=== MATERIAL PROVIDED ===
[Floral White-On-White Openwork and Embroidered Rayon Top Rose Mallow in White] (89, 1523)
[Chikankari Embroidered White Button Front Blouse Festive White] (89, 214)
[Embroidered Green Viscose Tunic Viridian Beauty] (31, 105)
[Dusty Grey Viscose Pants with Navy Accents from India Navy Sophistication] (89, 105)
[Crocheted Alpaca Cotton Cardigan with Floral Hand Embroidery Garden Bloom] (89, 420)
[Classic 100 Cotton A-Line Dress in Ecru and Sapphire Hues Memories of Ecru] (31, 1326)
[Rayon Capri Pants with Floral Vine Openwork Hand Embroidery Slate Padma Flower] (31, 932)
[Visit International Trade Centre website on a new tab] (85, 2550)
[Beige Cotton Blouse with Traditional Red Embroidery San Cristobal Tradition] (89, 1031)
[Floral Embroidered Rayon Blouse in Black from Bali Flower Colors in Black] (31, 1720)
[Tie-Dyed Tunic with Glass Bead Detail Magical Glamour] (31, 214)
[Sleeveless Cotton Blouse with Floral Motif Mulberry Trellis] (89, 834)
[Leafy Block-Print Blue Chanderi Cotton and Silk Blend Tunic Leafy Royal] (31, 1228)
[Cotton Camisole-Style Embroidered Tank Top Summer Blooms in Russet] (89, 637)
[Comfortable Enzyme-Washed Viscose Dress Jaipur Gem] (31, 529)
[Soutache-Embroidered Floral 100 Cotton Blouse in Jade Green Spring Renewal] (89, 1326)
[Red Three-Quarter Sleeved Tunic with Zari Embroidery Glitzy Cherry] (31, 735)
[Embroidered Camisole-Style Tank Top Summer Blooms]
===
### EXERCISE AIM:
Search the material above for "Embroidery". Copy each line that has it.

### OUTPUT OF THE TASK:
[Crocheted Alpaca Cotton Cardigan with Floral Hand Embroidery Garden Bloom] (89, 420)
[Rayon Capri Pants with Floral Vine Openwork Hand Embroidery Slate Padma Flower] (31, 932)
[Beige Cotton Blouse with Traditional Red Embroidery San Cristobal Tradition] (89, 1031)
[Red Three-Quarter Sleeved Tunic with Zari Embroidery Glitzy Cherry] (31, 735)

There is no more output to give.